I submit that any creed which teaches the forceful or violent imposition of acceptance is inherently evil -even if it is based upon "truth". Any teaching that is not sufficiently compelling in and of itself, for which the benefits to its adherents is not self-evident, or for which those benefits are not readily available to any seeker and which cannot be available to humanity at large should be viewed with extreme skepticism.
Man is endowed inherently with a sense of right and wrong. Even the meanest of sociopaths can wants to be treated "fairly" and is likely to respond to "good" treatment and "bad" treatment in a like manner. As Lewis points out, every honest individual will admit that, at least on occasion, they do not always live up to their own sense of "right" and "wrong". The fact that many "organized religions" corrupt fundamental truths to excuse occasional failures and institutionalize them for the sake of control or power does not negate the fundamental truths that may be the basis of most of their teaching.

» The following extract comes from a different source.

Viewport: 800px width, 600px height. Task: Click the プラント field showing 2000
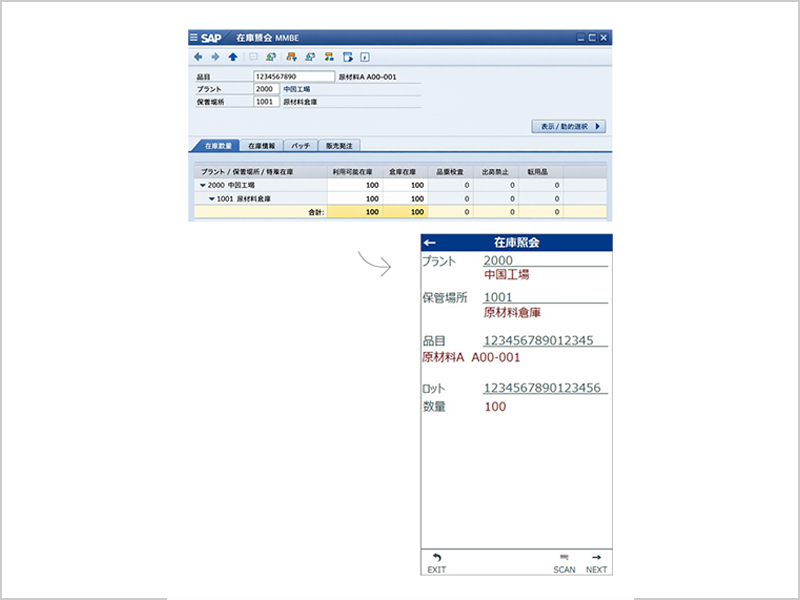pyautogui.click(x=266, y=88)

The fundamentals of Christianity are: 1) That God created man in His own image, male and female (so this must be a spiritual image, not a physical image. 2) That man did not and does not live up to the Godlike standard that God requires to live forever in His presence. 3) That God Himself provided a mechanism to atone (make up for) for man's not living up to His standard. 4) That that atonement must be accepted. 5) That the reason for the atonement is so that we can continually be made over into God's image walking in those same Godly footprints, and reach out to rescue all of mankind.

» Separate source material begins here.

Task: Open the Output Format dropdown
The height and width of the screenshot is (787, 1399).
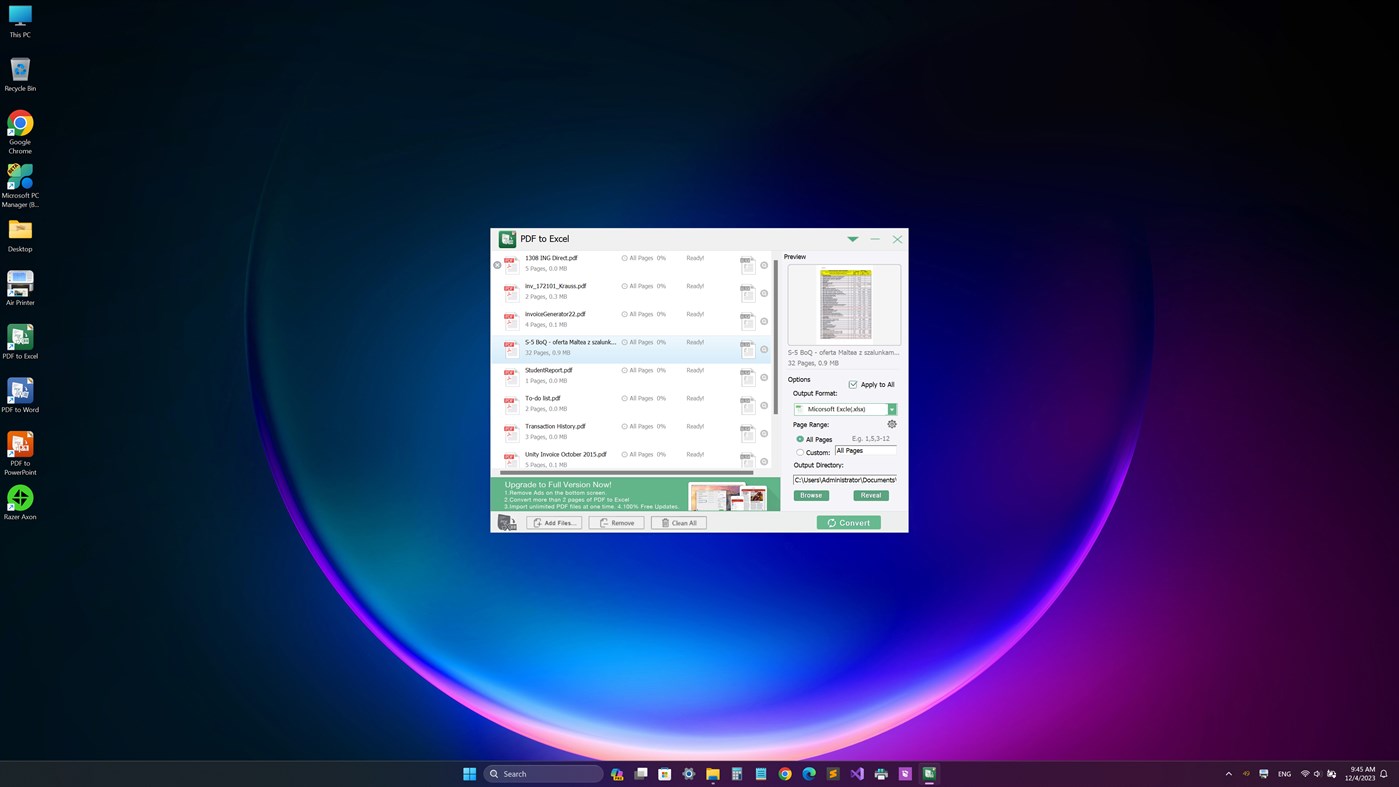Action: click(890, 408)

There is no hatred or violence in this teaching. There is no hypocrisy. There is no forced submission. There is no rejoicing in misfortune. There is no thirst for revenge. Everyone who accepts the atonement must continually remember the parable of the unjust servant who would not forgive his fellow servant a tiny debt after having been forgiven an insurmountable debt.
No social, criminal, nor economic slight excuses the behavior indicated by the unjust servant, nor does it excuse institutionalized wrongs. It is not that the Christian should not tray to correct any such wrongs - it is inexcusable for a Christian to participate in such wrongs. Rather, it is wrong to try to avenge or violently correct those wrongs against ourselves, for then we become the unjust servants. However, it is equally wrong to idly stand by and watch an innocent be subject to evil when we have the power to intervene. We simply must not do so in a harsh or vengeful manner.

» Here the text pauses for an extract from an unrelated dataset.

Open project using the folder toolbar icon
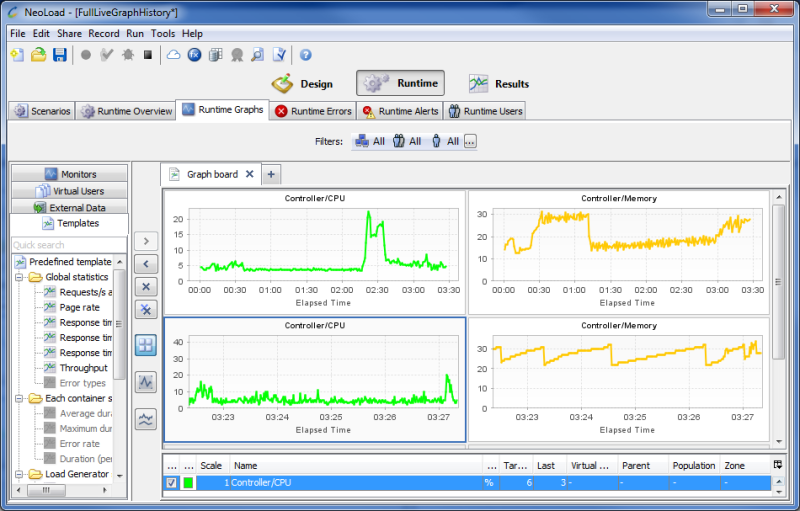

The challenge that we have is how to do this, and to encourage each other to do this on a daily basis. An approach to how to do this on a social and economic basis can be found in Charles Sheldon's "In His Steps" - readily available as either an audio, e-book, or hard copy; and even an updated version of this over 100 year old Christian novel classic.
Think this through, and compare it with the teachings of other religions and with that of extremists of virtually any religion, and comment if you would.
Tuesday, January 23, 2007
When God Says "No".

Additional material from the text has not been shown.